09 — tSZ Cluster Stacking

Purpose: Compare tSZ cluster profiles between Agora and DDPM samples using a signal-to-noise–based stacking approach.

This notebook identifies cluster locations by SNR thresholding, stacks cutouts from both Agora and DDPM maps, and computes radial profiles to quantify agreement:

  1. SNR selection — pixels satisfying A·σ < |T − T̄| ≤ B·σ are selected in three bins: (a) 5–10σ (~263k Agora clusters), (b) 10–20σ (~60k), (c) ≥20σ (~3.9k).

  2. Cutout extraction — extracts 22×22 pixel (≈31’) cutouts centred on each selected pixel from both the Agora and DDPM tSZ maps.

  3. Stacking — uniformly weighted average of all cutouts per SNR bin, producing a mean cluster profile image Ŝ(θx, θy).

  4. Radial profiles — converts the 2D stacked images to 1D profiles using radial_profile, with 10 linearly spaced bins of Δθ = 1’ out to θ_max = 10’. Plots the profile, Agora–DDPM difference, and their ratio.

Inputs:

  • Test maps and DDPM samples: data/low_pass/2mJy/*.npy

Outputs:

  • Stacked cutout arrays: tsz_extracts/agora_tsz_stacks.npy, tsz_extracts/ddpm_tsz_stacks.npy

  • Radial profile plots: plots/tsz_stacks.pdf, plots/tsz_stacks_radial_profile.pdf (Figure 3)

Key module functions:

  • foregrounds_diffusion.flatmaps.radial_profile

Paper reference: §4.2 (Figure 3 — stacked tSZ radial profiles in three SNR bins).

1 Configuration

Stacking parameters:

  • SNR_BINS: three S/N intervals [3,6], [6,9], [9,∞] used to separate clusters by detection significance.
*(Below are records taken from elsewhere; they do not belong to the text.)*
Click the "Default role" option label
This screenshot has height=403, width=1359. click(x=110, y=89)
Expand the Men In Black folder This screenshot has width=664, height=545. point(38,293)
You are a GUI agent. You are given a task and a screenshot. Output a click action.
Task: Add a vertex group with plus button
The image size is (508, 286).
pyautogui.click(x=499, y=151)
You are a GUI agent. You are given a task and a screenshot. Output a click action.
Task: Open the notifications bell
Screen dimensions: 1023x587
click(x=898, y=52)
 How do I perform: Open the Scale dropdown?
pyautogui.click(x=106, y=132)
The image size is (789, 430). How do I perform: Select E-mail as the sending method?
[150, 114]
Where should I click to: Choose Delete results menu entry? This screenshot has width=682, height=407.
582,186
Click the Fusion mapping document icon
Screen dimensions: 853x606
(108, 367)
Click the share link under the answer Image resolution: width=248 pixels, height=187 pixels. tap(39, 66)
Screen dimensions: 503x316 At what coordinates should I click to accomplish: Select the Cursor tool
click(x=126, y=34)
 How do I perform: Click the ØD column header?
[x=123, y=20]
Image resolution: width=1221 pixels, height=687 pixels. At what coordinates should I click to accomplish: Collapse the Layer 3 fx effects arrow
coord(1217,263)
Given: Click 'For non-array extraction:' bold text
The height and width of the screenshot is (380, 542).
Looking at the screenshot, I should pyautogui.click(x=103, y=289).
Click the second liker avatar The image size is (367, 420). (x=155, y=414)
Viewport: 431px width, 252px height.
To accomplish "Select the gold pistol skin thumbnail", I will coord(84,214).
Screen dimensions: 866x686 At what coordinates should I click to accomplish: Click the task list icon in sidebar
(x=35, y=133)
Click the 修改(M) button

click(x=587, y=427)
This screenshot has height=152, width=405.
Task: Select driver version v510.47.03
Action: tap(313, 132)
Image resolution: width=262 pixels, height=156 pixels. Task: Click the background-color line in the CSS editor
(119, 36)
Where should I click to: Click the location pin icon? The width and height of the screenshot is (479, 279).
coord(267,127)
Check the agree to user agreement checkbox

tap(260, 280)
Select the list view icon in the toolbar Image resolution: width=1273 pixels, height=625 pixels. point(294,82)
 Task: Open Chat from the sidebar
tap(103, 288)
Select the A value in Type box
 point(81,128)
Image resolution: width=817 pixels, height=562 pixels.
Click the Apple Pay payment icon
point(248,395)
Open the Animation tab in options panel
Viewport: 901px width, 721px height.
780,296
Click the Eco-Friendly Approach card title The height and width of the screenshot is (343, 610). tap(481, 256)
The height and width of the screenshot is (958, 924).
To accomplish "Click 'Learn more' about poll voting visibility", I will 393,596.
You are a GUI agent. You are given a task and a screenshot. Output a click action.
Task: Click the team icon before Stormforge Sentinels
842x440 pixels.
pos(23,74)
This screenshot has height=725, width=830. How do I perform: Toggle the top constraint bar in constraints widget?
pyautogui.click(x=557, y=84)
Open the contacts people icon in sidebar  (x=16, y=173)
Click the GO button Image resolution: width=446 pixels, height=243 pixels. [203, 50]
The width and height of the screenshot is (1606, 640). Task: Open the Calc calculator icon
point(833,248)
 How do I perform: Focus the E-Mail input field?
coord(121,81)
Higher-S/N bins probe more massive clusters and produce cleaner stacked profiles.

  • CUTOUT_PIX = 40: cutout width of 40 pixels = 56′ centred on each peak. This captures the full tSZ profile (typically ≈ 5–10′ radius for the cluster population at z ~ 0.5) with enough padding for the radial profile estimator.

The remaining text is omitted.